Excerpts from a dataset

================

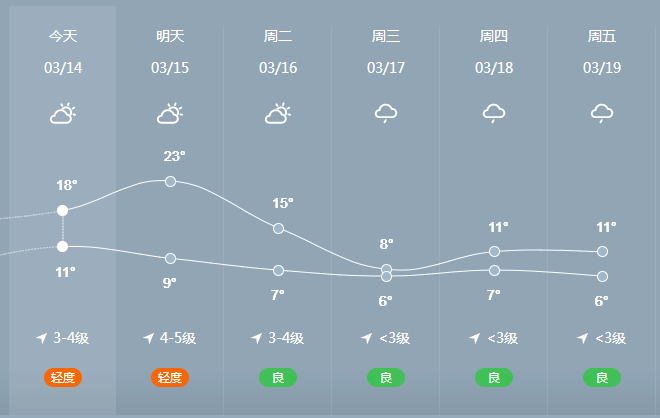The image size is (660, 418).
Task: Click today's 18° filled data point
Action: coord(62,210)
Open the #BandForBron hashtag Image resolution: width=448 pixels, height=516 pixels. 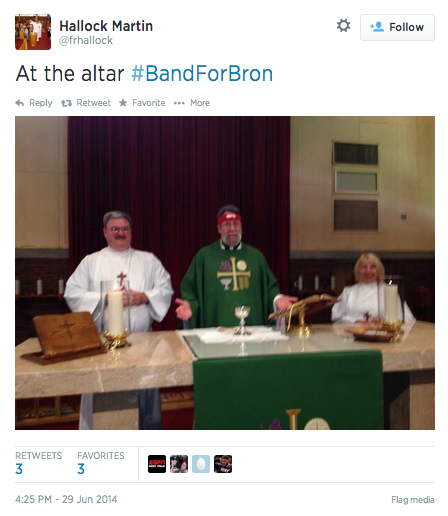(x=202, y=73)
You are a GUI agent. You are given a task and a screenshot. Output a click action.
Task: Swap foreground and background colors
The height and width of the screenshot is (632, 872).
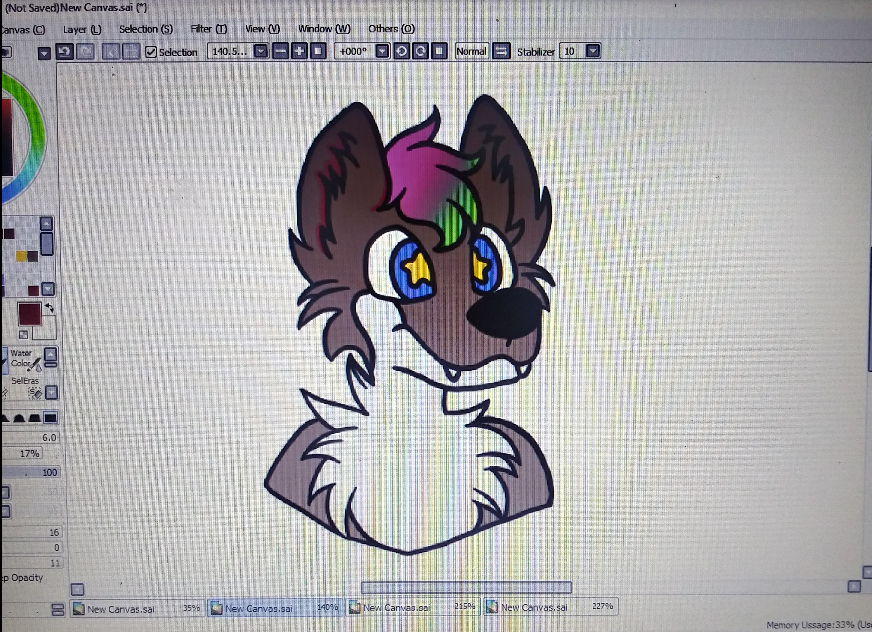tap(49, 310)
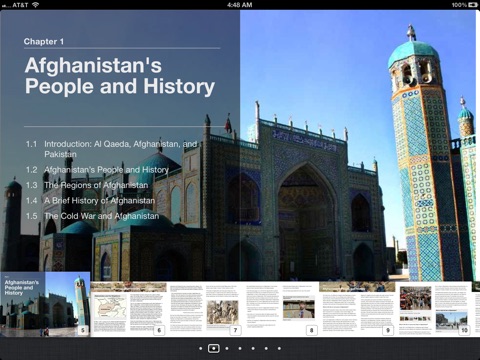Viewport: 480px width, 360px height.
Task: Open page 7 thumbnail with soldiers photo
Action: tap(205, 309)

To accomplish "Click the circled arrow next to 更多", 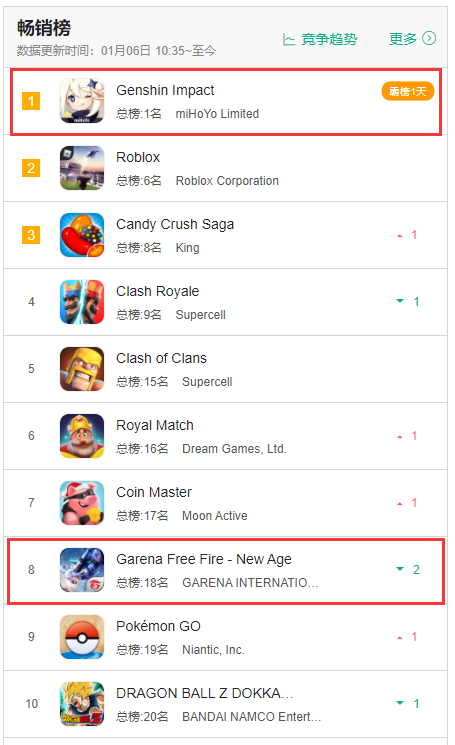I will [429, 38].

================

◆ **Your instructions**
Look above for the line with "You are a GUI" and the line with "Task: Swap foreground and background colors"; transcribe both and all lines in between, exactly, and nothing else.

◆ **Worked solution**
You are a GUI agent. You are given a task and a screenshot. Output a click action.
Task: Swap foreground and background colors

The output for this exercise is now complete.